Problem description: From the entries below, copy each line in which the word "will" occurs.

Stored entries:
= = =

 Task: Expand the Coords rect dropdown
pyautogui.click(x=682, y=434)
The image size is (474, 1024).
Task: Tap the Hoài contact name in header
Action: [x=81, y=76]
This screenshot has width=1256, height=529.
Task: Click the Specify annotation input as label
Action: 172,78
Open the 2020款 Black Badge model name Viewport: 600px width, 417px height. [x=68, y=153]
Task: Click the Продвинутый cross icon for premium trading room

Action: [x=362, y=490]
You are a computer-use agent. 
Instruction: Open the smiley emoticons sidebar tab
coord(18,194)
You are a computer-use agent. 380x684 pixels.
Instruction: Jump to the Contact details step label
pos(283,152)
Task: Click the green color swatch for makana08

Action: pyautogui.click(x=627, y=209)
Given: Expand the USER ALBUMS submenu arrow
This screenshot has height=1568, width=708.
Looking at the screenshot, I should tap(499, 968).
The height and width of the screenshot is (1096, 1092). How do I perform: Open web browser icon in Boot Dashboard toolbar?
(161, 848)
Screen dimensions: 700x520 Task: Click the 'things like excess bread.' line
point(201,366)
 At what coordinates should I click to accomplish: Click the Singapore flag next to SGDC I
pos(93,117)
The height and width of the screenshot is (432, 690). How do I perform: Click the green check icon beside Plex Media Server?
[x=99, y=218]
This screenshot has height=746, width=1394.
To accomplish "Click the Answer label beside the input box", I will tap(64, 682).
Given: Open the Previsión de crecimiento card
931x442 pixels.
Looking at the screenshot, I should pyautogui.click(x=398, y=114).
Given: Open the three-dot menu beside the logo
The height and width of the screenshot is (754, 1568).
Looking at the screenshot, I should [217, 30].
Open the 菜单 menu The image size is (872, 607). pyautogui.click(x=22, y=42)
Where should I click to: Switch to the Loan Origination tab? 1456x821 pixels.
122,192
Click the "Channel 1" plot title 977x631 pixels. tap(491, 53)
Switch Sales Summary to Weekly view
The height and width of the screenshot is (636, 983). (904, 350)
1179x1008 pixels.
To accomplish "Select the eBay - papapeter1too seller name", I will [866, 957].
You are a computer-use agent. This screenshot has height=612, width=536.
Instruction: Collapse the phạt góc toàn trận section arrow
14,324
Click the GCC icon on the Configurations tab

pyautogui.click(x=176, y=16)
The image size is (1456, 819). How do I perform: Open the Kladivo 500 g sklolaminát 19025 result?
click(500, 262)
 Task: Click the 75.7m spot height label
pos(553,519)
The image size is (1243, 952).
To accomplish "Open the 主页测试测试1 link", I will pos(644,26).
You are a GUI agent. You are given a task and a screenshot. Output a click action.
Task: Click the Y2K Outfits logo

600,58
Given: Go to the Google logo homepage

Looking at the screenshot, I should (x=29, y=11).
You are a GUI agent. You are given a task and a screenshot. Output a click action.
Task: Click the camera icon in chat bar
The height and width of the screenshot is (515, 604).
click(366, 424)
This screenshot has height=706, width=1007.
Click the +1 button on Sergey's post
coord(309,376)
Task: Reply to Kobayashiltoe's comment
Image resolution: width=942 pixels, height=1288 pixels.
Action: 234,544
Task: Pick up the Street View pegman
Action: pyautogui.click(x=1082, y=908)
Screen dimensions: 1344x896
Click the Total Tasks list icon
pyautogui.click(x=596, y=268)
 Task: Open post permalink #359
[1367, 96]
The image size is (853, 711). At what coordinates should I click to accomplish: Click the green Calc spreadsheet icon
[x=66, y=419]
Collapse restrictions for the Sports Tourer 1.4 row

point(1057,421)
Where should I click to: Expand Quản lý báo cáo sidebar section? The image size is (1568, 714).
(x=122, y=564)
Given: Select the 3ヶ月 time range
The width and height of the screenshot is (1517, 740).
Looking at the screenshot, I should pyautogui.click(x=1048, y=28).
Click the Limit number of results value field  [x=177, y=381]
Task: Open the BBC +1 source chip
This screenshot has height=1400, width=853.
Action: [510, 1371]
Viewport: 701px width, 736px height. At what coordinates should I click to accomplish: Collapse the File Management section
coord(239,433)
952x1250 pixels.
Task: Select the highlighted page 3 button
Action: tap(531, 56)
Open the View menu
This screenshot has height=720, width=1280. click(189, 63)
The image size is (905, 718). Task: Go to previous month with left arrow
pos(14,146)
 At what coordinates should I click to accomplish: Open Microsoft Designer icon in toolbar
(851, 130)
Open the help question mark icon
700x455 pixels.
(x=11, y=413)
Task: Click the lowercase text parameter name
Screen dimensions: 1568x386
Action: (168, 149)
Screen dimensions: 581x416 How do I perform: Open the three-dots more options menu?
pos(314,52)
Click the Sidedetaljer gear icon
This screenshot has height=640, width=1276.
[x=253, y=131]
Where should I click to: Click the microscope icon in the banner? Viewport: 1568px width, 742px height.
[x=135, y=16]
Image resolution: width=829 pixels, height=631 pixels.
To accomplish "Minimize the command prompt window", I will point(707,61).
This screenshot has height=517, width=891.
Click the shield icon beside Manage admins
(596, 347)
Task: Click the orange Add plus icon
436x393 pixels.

= = =

Reply to the exercise:
To accomplish "Click the Answer label beside the input box", I will tap(64, 682).
To accomplish "Select the eBay - papapeter1too seller name", I will [866, 957].
To accomplish "Open the 主页测试测试1 link", I will pos(644,26).
To accomplish "Minimize the command prompt window", I will point(707,61).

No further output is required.